Match called off due
to rain
On the 2nd of August 1923 a man named Warren Harding
was unfortunate enough to keel over and die in a hotel room in California. This was rather a shame of course; he was
only 57 years old and away on holiday with his wife, but what marks his death
out as significant is that at the time Warren Harding was the sitting President
of the United States.
What tends to follow in these circumstances is that power
passes to the Vice President, give or take a few constitutional recitals, but the
Vice President at the time, Calvin Coolidge, was also on holiday (well, it was
August). Coolidge was staying at his
father’s house in Vermont, about as far from California as it is possible to
get and still be on American soil.
It was after midnight in Vermont when a telephone call was
received at a general store near the Coolidge home. The store was the only place in town with a
telephone, but remarkably there was someone at the store awake enough to
receive the phone call and deliver the message to Coolidge that he had been promoted. Having been thus rudely awakened President
Coolidge was sworn in the same night by the light of a kerosene lamp (there was no electricity
in the house).
Why, you might ask, am I telling a story about an incident
that only Kenny is old enough to remember?
Well, my point is that even in the early 20th century, and in
a country as vast as the United States, when you really need to get a message
to someone, there are ways of getting it done.

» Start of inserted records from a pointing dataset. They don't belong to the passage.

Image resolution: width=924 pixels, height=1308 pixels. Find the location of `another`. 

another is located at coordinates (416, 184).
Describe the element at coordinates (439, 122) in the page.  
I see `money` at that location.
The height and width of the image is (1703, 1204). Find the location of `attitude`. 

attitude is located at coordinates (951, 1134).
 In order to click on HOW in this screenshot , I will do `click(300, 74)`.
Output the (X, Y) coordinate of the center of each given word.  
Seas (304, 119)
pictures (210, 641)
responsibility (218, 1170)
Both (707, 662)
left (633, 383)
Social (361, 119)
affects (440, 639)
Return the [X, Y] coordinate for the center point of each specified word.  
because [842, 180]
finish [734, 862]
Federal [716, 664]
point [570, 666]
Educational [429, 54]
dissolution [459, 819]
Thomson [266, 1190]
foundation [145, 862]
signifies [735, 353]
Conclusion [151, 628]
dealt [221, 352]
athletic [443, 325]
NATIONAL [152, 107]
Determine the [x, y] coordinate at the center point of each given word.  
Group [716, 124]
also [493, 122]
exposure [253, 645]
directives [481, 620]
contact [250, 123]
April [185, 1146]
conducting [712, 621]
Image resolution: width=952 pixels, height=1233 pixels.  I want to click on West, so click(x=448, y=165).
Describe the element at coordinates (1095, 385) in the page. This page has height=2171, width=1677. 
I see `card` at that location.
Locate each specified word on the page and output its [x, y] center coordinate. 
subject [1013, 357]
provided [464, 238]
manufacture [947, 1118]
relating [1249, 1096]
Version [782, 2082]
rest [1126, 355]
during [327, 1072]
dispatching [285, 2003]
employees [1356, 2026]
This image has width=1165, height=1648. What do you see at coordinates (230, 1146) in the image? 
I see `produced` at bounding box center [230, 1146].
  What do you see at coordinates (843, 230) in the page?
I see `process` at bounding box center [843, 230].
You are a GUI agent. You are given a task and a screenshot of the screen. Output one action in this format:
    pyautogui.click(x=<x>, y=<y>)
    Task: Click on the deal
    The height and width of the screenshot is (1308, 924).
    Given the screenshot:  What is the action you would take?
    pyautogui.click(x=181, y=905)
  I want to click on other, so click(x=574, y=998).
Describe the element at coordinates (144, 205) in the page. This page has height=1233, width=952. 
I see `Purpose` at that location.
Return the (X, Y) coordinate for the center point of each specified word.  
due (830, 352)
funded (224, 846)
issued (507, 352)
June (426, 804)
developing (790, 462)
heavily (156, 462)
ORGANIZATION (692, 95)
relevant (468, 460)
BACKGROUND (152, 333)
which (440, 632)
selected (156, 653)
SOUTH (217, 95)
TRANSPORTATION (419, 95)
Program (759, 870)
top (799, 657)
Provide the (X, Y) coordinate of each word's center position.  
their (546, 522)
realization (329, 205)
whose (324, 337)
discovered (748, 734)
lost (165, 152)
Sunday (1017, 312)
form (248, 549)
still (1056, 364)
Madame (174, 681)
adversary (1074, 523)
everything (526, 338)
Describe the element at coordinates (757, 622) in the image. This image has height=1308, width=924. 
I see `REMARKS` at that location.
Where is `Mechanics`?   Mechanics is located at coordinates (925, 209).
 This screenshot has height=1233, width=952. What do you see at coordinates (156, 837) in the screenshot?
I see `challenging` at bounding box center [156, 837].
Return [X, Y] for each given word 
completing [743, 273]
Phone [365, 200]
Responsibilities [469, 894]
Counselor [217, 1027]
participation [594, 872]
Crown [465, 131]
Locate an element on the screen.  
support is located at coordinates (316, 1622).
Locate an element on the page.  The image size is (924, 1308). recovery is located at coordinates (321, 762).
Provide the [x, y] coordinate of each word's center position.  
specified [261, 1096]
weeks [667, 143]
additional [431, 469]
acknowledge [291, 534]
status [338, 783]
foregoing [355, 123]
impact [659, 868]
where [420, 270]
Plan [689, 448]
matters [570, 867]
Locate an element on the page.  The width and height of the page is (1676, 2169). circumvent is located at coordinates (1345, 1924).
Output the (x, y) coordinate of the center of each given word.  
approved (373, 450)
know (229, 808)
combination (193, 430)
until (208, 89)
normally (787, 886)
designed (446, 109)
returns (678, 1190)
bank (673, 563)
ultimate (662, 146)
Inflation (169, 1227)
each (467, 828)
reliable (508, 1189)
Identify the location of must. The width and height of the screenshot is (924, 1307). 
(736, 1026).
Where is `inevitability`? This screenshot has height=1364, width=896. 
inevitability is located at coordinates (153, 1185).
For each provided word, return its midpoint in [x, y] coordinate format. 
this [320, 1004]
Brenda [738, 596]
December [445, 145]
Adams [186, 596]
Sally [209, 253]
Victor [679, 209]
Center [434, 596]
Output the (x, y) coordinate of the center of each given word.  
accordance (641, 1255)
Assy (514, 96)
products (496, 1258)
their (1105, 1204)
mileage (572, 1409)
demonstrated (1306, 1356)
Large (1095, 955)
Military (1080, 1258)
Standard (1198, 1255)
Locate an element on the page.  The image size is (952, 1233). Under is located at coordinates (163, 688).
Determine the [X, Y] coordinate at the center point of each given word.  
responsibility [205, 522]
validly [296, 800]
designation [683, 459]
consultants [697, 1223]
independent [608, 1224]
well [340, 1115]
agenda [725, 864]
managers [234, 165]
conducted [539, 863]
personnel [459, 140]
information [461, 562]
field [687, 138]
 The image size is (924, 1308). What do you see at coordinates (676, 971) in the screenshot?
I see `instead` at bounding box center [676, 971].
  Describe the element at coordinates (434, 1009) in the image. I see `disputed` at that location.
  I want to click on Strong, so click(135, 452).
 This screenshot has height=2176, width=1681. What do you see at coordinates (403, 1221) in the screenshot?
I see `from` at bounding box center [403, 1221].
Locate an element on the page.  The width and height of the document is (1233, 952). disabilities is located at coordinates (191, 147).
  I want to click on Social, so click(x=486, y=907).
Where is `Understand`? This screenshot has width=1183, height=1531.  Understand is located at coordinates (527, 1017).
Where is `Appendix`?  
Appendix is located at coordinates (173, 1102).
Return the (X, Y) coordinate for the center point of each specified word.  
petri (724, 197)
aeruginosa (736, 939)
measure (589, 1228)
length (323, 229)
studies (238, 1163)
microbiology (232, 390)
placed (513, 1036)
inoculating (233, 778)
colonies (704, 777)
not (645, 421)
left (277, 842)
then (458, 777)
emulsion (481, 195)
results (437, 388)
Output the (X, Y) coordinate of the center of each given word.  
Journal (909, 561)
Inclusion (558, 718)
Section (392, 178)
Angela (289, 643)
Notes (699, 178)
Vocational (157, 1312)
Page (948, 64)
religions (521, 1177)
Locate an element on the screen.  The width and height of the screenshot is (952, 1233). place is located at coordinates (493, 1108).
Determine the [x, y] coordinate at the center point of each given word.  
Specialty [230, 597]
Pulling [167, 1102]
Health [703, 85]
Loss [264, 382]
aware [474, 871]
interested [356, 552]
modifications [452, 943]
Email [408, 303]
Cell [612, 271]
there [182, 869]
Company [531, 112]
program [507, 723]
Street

Let’s fast forward to south-east England, 2014. We have smartphones, we have laptops; we have
email, texts and phone calls. We also have
Facebook and Twitter. We have cars, lots
of cars. If anything there are TOO MANY
ways to send a simple message between one person and another, which makes it
all the more mystifying that such a fundamental breakdown in communication could
occur between the fixture secretaries of Greys Green CC and RUASCC this
weekend.
A solitary email was sent from one party to the other
saying, and I may be paraphrasing here, “it’s
been shitting it down with rain for the last 48 hours so we’re calling the game
off.” The email was not read or
acknowledged; the message was effectively lost.
Eleven RUASCC players turned up at Greys Green to be met with… nothing
but each other. I arrived a bit late for
the scheduled start time, fully expecting to have to sprint onto the pitch to
bowl the first over. 10 minutes later I
was back in the car heading home - it was the fourth game of the season to be lost to the weather.
Recently a young man named Gary Turk published a video
encouraging everyone to “Look Up” from their phones and laptops and to engage with
the real world around them, his argument being that too many people spend too
much time on social media and not enough time being social. The irony is that his video has racked up
nearly 40 million YouTube views and he’s gained several thousand followers on Twitter,
but I like to think that Mr Turk's message would have encouraged someone to pick up the
phone and talk to someone about Saturday’s match being cancelled rather than leaving a note in cyberspace with no confirmation of receipt.
As it happens I don’t entirely agree with Mr Turk’s thesis. Yes of course we shouldn’t ignore other
people for the sake of the electronic devices, but that’s technological
progress and, as ever, people need to think for themselves to find the right balance. Presumably Mr Turk will also
be producing videos telling us to “Back Away” from microwave ovens or “Whatever
you do don’t fly that aeroplane”. And
let’s not forget that, on the whole, real people are pretty awful. I mean, some of them actually vote for UKIP.
There is of course a video response to the “Look Up” video,
called “Look Down” which I thoroughly recommend.